At the same time I think the player's personality plays a great role in the process. If you are a player and you want to improve significantly, you should put pressure on yourself to work on eliminating mental mistakes. The difference between an average player and a great player is that a great player has a very clear idea of what a mental mistake is. He works to cut down the number of mental mistakes.
Try to understand the mistakes you make and work hard to correct them. This is the only way to advance to the next level. Start by defining your mistakes. Great players immediately recognize their mistakes and either try to avoid them or correct them quickly.
One of the most frustrating things is coaching players who always make the same mistakes. It might be for two reasons. Either the player doesn't have a minimum level of talent, or, worse, he doesn't have attention and desire to improve.
There are two ways of coaching. You can either give players precise instructions to follow or you can teach them how to understand the basic principles so that they can recognize different situations and react accordingly. Good coach can teach how to think. I've always felt that a good coach can teach you how to use your mind in basketball. Of course, using your mind is more difficult, as it assumes more responsibility.
Here is another key point. I learnt this one from Hubie Brown. Terminology is very important. If I want to teach you something, we need to share the same understanding of the words we use at least at the beginning. Basic terminology is a must have for your teaching method. If you don't care about people understanding what you share with them, you'll end up in a huge cathedral of ideas, but you'll be the only one who lives in there. So you need terminology to open the door.

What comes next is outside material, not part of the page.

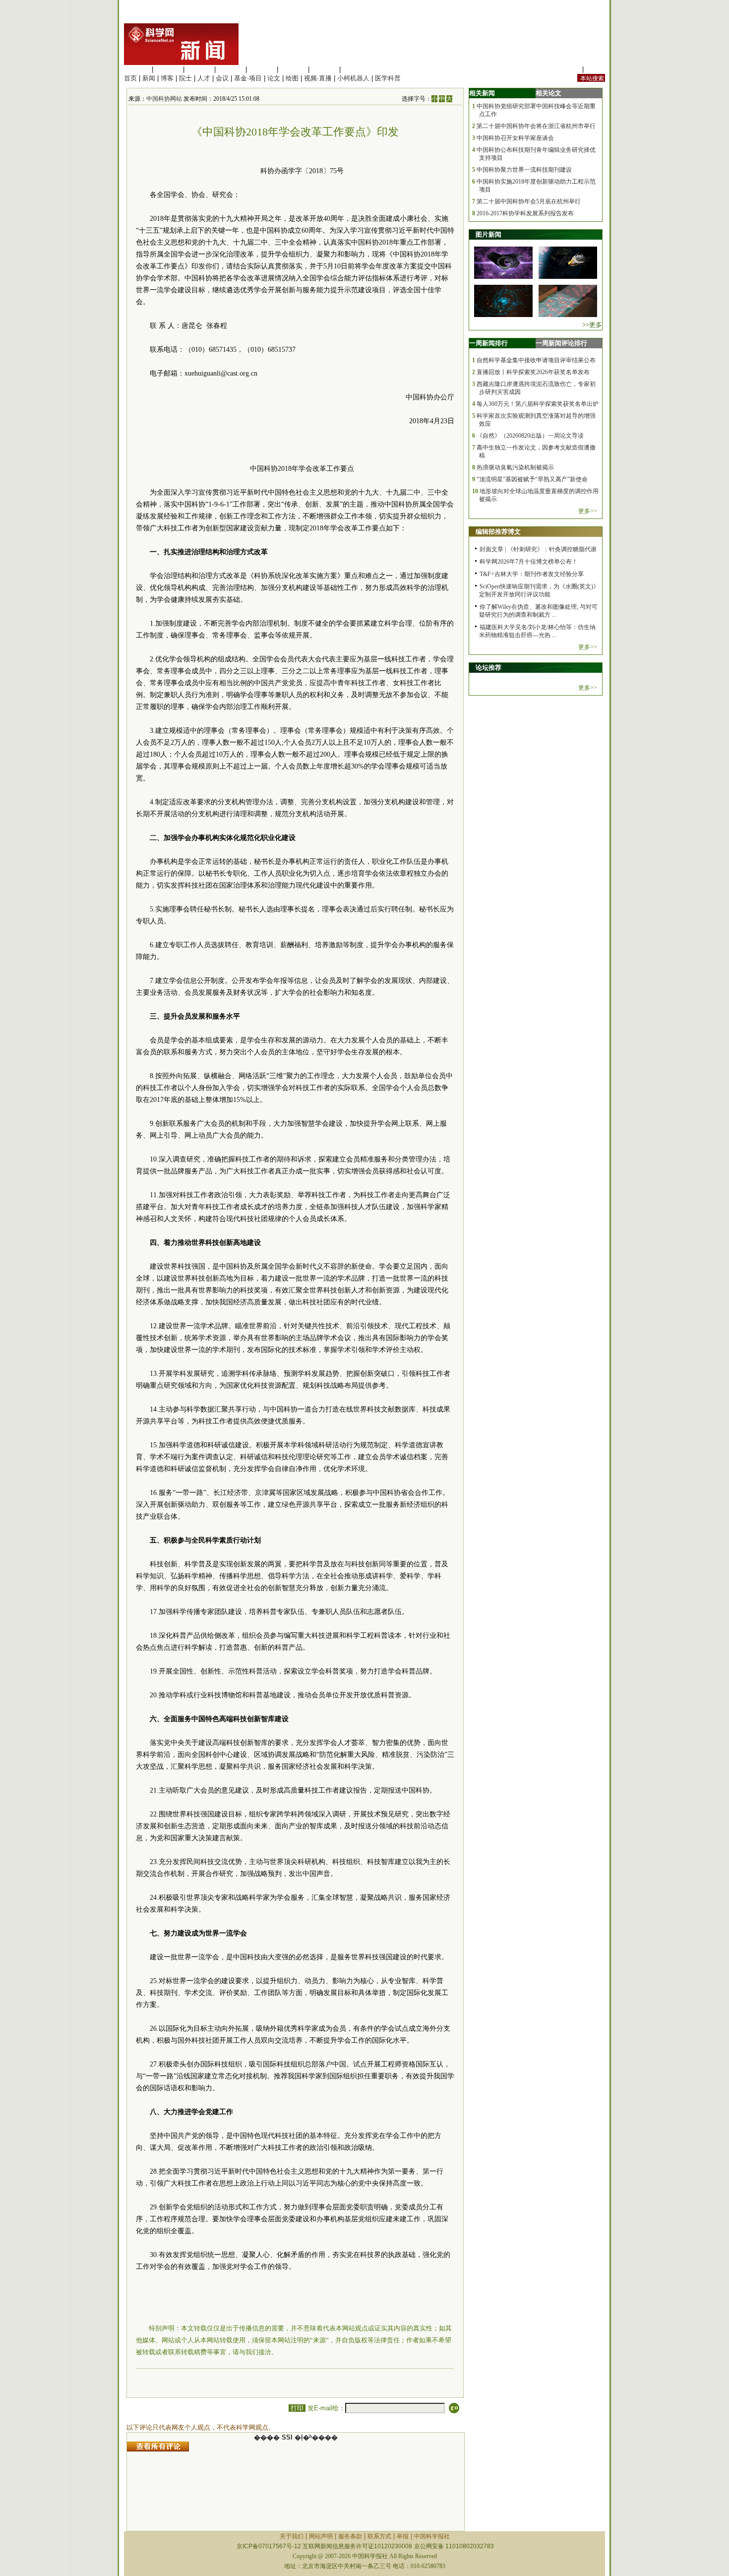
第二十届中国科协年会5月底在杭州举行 (529, 201)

It's imperative that young players have experienced teachers. In my country young players are taught by young coaches due to economic reasons. It's absolutely against the theory of teaching. The younger the pupil is, the more experienced should the teacher be. We are lucky in CSKA to have an experienced coach Ratko Joksic from Serbia, who help all our young coaches.

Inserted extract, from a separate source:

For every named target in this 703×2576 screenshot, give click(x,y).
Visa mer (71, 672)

Of course, young coaches cost less, but players pay for their mistakes by their own careers. I was put to coach young players at 17. I was lucky to have my career started this way, but, unfortunately, some of my players paid for my mistakes.
The biggest problem of many young coaches is that they haven't developed a method yet. You don't have a vision of the progress you would like to help your players to make. You become irritated by other peoples' mistakes and you find it difficult to control your emotions. It's risky for both young coach and the players.
Coach profession is about evolving all the time. You cannot stop thinking how to improve your ability to communicate concepts to other people. It's essential if you want to be a coach who develops players.
It's completely different if you want to be a coach who just uses the abilities of other people. You can coach and help your players to improve or you can coach and just use their abilities. It depends on what you want to do, on your vision of yourself and your role. Eventually, it goes back to your character, abilities and background.
What makes the greatest players special? Their personality and their ability to play under pressure.
You can try to help your players to develop personality, but only if they want to. If they don't want to, you cannot do anything. Becoming a Jiminy Cricket, a wise partner who gave Pinocchio reasonable pieces of advice, won't help. I don't want to be a Jiminy Cricket for my players. By the way, he ended up being smashed by Pinocchio.
When they ask me the difference between a great player and a champion, I always say: a champion is a great person who is a great player.